La pression positive continue nasale précoce est une option envisageable chez certains très grands prématurés

Complication prégnante de la très grande prématurité, la dysplasie broncho-pulmonaire (DBP), même « nouvelle », reste liée à la ventilation mécanique et à l’oxygénation. Des espoirs se portent sur la pression positive continue nasale (PPCn), dès la naissance, à la place d’une intubation trachéale pour ventilation (IT-V).

Le travail multicentrique de CJ Morley et coll. est le premier essai contrôlé et randomisé à comparer l’efficacité et la sécurité de la PPCn et de l’IT-V précoces, chez de très grands prématurés

De 1999 à 2006, il a enrôlé 610 nouveau-nés « inborn » de 25 à 28 semaines, et les a répartis, par tirage au sort en salle de naissance, en un bras PPCn (n=307) et un bras IT-V (n=303).
A 5 minutes de vie, les enfants devaient, pour être inclus dans l’étude, à la fois, avoir besoin d’une assistance respiratoire et présenter des mouvements respiratoires spontanés, ce qui excluait d’emblée des insuffisances respiratoires sévères. Dans le bras PPCn, en cas d’inefficacité du traitement, ils étaient intubés et ventilés, la suite des soins respiratoires ne relevant pas d’un protocole commun, ce qui impliquait une analyse des résultats en intention de traiter.

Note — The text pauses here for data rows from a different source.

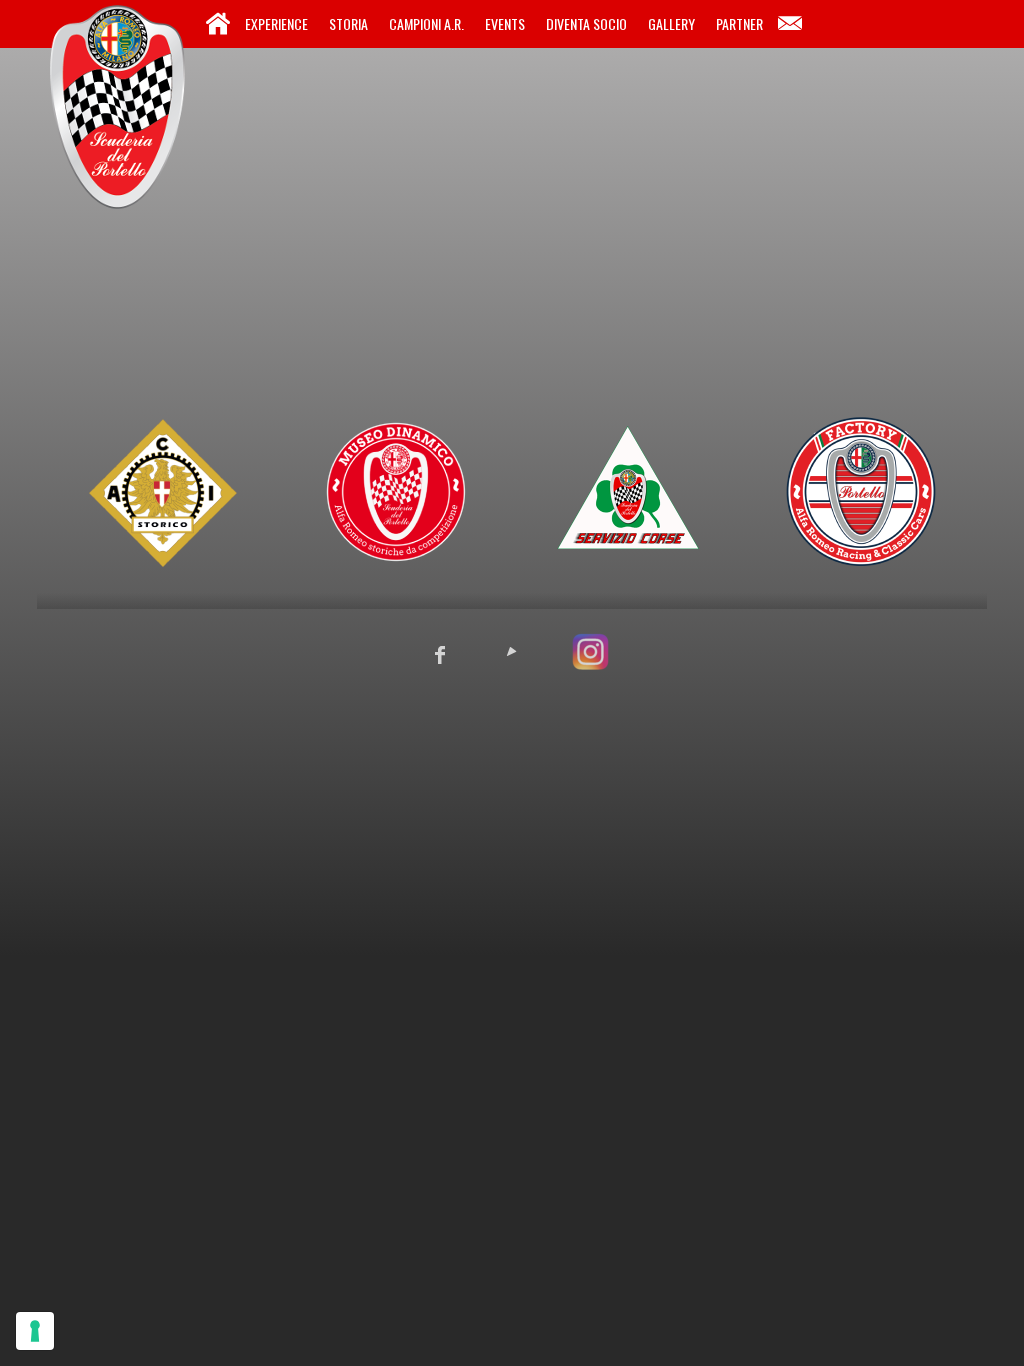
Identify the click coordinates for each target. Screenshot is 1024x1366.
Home (218, 24)
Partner (739, 23)
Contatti (790, 24)
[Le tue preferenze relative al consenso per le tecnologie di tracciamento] (35, 1331)
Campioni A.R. (426, 23)
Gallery (671, 23)
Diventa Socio (586, 23)
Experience (276, 23)
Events (505, 23)
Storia (348, 23)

L’évolution a confirmé la bonne fonction pulmonaire d’ensemble des sujets. Dans le bras PPCn, 54 % n’étaient pas intubés les 5 premiers jours, et 62 % ne recevaient pas de surfactant.

Le critère principal de jugement de l’efficacité cumulait les décès et les DBP, à des moments clés pour le diagnostic de DBP.
A 28 jours, les sujets mis en PPCn avaient des taux de décès+DBP inférieurs à ceux mis en IT-V (53,7 % versus 64,7 % ; Odds Ratio=0,63, IC à 95 %=0,46-0,88 ; p=0,006).
Cet avantage n’a pas duré ! Au terme corrigé de 36 semaines, l’écart des taux composites entre les deux groupes est tombé de 11 % à 5 %, et n’était plus significatif (33,9 % vs 38,9 % ; OR=0,80, IC à 95 %=0,58-1,12 ; p=0,19). Il était dû aux DBP plus qu’aux décès, mais seulement 9 % des survivants de chaque groupe avaient besoin d’une FiO2 ≥ 30 %.
A la sortie, il y avait presque autant de sujets oxygéno-dépendants dans les deux groupes (7,6 % vs 9,5 % ; p=0,46).
Accessoirement, les sujets mis précocement en PPC ont été intubés et ventilés moins longtemps que les autres (en valeurs médianes, 3 jours vs 4 jours, p < 0,001).

En revanche, les pneumothorax ont été plus fréquents dans le bras PPCn que dans le bras IT-V (9 % vs 3 %, p=0,001). Ils ont été à l’origine des intubations et des ventilations secondaires, mais n’augmentaient pas la morbidité. Pour mémoire, le niveau de départ de la PPCn était de 8 cm d’eau. Il n’y a pas eu d’autre évènement indésirable grave, en excès.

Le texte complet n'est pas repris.